Meta Platforms showcased new AI features for Facebook, Instagram, and WhatsApp at its annual Meta Connect conference. However, the most significant announcement came in the form of a research paper published by Meta researchers on arXiv.org. The paper introduced Llama 2 Long, an AI model that outperforms competitors in generating responses to long user prompts. Llama 2 Long was built upon Meta’s open-source Llama 2 model and underwent continual pretraining and upsampling of long texts. This achievement emphasizes the effectiveness of Meta’s open-source approach and demonstrates that open-source AI can compete with closed-source models offered by well-funded startups.
To create Llama 2 Long, Meta researchers enhanced the original Llama 2 model by including more longer text data sources and making modifications to the positional encoding. The researchers decreased the rotation angle of the Rotary Positional Embedding (RoPE) encoding, enabling the model to include more distant tokens, resulting in a broader knowledge base. Using reinforcement learning from human feedback and synthetic data generated by Llama 2 chat itself, the researchers improved Llama 2 Long’s performance in various tasks, including coding, math, language understanding, common sense reasoning, and answering user prompts.

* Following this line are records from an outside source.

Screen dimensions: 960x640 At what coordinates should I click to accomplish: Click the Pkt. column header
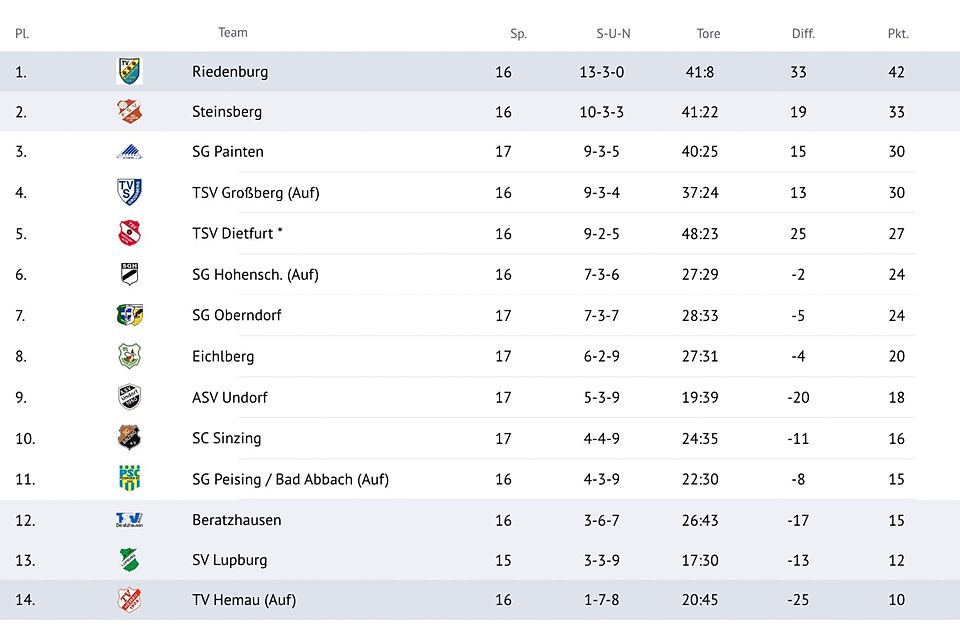[x=897, y=33]
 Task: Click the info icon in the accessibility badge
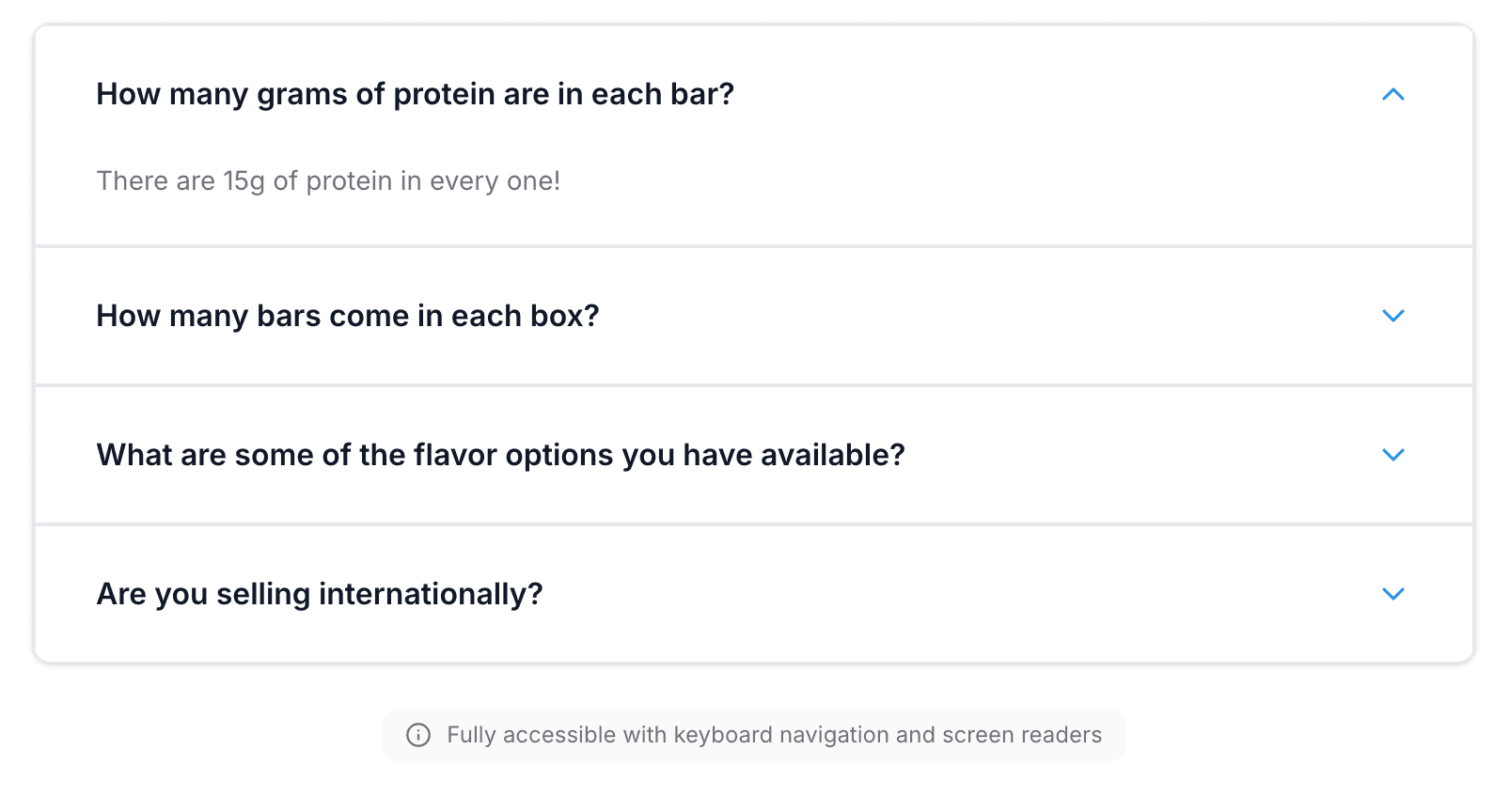[419, 735]
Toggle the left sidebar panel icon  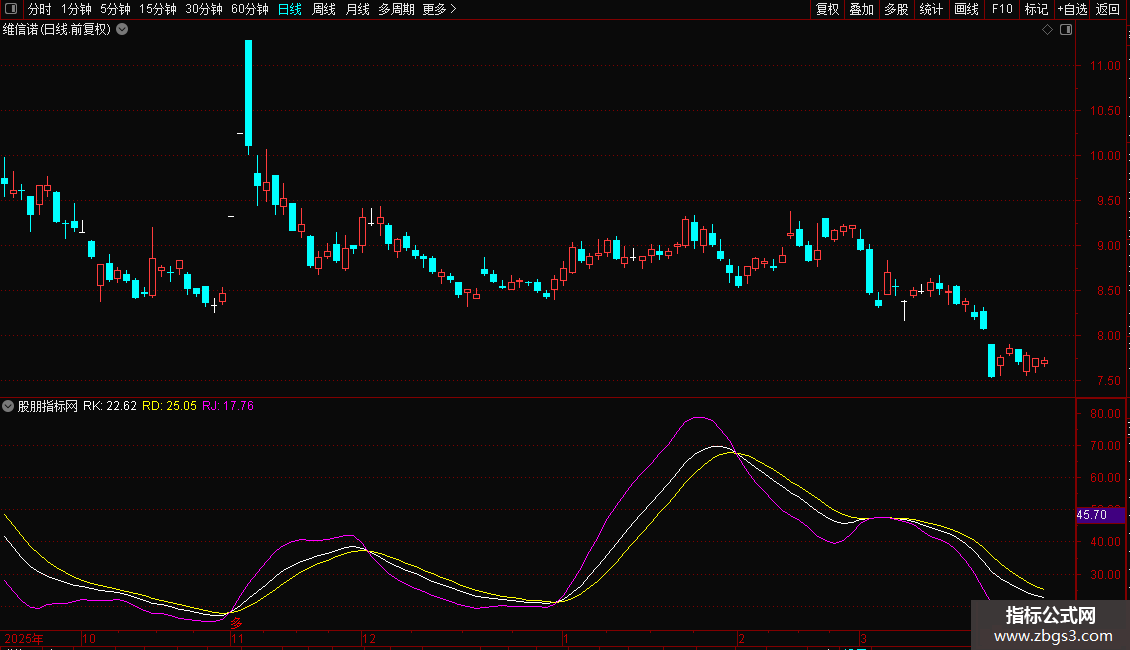(x=11, y=9)
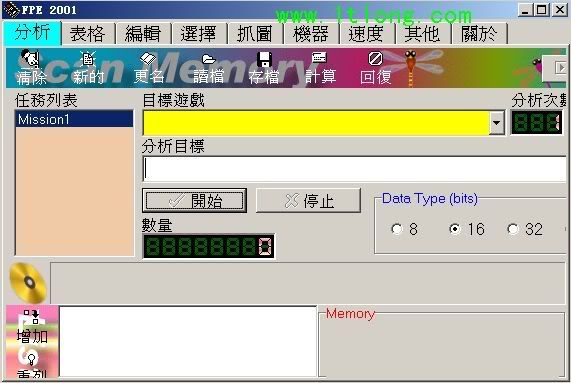Click the 分析目標 input field

tap(355, 169)
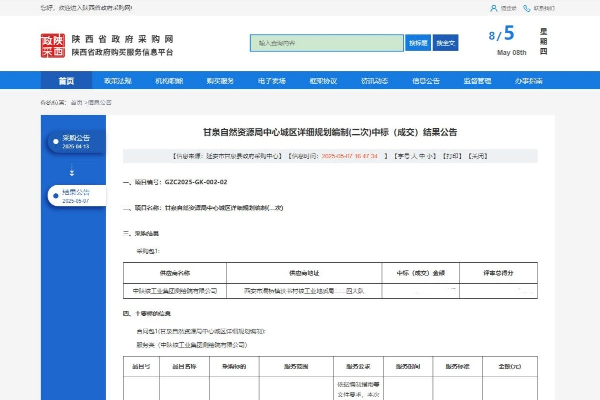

The release of Llama 2 Long has garnered admiration and excitement within the open-source AI community. It serves as validation for Meta’s open-source approach and demonstrates that open-source models can compete with closed-source models. This development also highlights the potential of Meta’s AI technology and its ability to outperform leading competitors. The research paper’s publication further solidifies Meta’s position as an innovative and influential player in the AI field.